RECORDS FOR PROCESSING:
- - -

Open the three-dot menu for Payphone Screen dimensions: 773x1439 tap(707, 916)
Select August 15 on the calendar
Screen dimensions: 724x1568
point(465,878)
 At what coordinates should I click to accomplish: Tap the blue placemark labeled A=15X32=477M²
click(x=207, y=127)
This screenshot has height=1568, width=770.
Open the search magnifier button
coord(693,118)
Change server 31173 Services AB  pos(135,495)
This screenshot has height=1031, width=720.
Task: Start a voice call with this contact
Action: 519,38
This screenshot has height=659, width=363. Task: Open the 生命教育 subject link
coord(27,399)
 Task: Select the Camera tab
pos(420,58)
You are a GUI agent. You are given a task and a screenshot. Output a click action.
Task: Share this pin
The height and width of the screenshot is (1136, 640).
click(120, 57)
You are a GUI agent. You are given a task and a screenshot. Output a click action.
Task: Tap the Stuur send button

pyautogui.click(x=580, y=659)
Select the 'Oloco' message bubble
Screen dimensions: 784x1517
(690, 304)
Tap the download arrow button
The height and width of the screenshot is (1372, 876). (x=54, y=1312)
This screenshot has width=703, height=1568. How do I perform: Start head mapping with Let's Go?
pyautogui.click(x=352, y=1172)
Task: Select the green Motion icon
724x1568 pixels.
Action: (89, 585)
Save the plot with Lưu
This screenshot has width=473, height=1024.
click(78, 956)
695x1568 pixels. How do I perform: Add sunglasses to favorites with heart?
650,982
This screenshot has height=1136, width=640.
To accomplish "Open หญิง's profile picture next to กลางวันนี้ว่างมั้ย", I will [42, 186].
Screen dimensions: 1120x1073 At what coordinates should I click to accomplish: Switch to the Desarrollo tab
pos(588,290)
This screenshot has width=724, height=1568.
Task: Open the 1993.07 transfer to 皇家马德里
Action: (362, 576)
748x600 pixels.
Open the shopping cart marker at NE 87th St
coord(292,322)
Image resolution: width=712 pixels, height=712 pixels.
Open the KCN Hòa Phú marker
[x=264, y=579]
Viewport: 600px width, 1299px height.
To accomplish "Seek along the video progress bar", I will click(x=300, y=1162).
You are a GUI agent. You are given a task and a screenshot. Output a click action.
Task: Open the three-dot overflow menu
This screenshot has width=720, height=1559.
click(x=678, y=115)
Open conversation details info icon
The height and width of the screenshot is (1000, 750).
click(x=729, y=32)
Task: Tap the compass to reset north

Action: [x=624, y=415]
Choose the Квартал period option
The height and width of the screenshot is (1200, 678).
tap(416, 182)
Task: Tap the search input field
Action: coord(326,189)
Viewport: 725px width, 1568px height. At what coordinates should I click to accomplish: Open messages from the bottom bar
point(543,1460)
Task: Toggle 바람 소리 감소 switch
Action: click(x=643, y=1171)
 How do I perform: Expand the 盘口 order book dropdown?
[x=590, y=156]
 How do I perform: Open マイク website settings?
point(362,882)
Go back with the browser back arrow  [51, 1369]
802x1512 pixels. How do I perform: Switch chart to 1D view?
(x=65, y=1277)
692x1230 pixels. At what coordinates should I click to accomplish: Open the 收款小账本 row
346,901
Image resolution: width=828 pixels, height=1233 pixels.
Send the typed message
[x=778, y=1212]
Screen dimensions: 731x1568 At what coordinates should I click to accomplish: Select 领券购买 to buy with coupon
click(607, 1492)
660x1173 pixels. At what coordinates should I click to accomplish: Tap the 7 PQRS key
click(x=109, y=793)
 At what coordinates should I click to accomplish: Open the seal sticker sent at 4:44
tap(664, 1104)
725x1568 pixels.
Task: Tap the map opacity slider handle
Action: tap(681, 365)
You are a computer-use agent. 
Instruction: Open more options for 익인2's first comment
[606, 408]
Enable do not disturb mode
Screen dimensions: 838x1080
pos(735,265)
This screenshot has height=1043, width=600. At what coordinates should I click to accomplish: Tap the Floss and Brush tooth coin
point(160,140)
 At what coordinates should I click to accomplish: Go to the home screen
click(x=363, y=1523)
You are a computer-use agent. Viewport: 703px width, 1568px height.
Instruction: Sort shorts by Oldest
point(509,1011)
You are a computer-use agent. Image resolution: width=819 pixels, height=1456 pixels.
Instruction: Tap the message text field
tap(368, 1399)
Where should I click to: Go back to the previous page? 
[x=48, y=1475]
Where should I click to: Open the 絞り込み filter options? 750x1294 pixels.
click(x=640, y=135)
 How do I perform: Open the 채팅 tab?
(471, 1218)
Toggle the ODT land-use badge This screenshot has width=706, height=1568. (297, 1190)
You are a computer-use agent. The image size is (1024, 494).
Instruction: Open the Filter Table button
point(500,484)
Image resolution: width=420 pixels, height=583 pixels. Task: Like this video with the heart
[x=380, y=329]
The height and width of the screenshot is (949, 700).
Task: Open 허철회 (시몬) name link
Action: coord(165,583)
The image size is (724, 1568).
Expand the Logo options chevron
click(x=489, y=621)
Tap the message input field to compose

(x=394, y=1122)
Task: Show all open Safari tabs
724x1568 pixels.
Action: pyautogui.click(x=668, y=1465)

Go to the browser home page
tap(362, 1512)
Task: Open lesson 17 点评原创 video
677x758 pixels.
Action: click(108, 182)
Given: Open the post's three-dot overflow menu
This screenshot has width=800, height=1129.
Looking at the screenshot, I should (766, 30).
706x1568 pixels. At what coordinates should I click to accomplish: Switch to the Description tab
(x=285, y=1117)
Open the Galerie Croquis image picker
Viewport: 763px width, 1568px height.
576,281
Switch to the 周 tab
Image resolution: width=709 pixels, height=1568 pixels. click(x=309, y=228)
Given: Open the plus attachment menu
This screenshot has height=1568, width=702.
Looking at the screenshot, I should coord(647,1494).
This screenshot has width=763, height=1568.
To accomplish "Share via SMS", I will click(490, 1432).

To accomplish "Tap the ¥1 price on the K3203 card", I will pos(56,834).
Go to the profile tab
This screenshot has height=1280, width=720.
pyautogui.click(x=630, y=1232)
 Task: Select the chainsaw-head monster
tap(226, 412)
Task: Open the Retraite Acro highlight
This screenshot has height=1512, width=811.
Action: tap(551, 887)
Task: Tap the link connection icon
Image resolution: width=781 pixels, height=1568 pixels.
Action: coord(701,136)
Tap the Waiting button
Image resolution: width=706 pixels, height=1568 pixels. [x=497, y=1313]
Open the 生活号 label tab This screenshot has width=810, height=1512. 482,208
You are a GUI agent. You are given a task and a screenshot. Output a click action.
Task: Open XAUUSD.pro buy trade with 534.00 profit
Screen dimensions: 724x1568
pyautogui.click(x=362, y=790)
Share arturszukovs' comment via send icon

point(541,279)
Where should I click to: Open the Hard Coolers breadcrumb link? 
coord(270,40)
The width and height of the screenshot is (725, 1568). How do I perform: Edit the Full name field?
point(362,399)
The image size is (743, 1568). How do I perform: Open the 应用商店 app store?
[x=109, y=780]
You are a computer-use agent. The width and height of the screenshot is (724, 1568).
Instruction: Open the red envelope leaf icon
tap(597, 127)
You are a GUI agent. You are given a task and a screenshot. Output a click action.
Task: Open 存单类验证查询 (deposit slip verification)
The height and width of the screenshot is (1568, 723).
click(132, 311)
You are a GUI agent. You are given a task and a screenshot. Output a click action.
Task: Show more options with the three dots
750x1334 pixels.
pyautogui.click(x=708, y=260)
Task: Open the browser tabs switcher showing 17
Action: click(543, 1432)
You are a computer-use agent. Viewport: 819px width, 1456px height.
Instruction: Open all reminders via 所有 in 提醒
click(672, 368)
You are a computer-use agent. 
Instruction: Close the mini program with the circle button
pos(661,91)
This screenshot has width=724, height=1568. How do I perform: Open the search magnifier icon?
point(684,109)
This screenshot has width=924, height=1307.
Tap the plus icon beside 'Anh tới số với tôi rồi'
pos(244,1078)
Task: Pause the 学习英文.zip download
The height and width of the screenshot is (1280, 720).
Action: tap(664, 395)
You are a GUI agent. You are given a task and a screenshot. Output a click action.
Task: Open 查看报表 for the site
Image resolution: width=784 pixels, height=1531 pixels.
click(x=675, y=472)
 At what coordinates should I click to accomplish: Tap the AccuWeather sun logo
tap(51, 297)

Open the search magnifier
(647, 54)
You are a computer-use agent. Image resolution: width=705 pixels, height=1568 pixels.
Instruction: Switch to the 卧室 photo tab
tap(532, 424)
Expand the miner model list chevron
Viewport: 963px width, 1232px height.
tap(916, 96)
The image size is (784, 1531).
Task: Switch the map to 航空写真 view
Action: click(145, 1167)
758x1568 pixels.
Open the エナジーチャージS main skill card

- - -

INSTRUCTION:
Rewrite everything from the start of the material down to the line containing "Action: 519,38", swapping "August" for "September" and leaving the rest unchanged.

RESULT OF THE EXERCISE:
Open the three-dot menu for Payphone Screen dimensions: 773x1439 tap(707, 916)
Select September 15 on the calendar
Screen dimensions: 724x1568
point(465,878)
 At what coordinates should I click to accomplish: Tap the blue placemark labeled A=15X32=477M²
click(x=207, y=127)
This screenshot has height=1568, width=770.
Open the search magnifier button
coord(693,118)
Change server 31173 Services AB  pos(135,495)
This screenshot has height=1031, width=720.
Task: Start a voice call with this contact
Action: 519,38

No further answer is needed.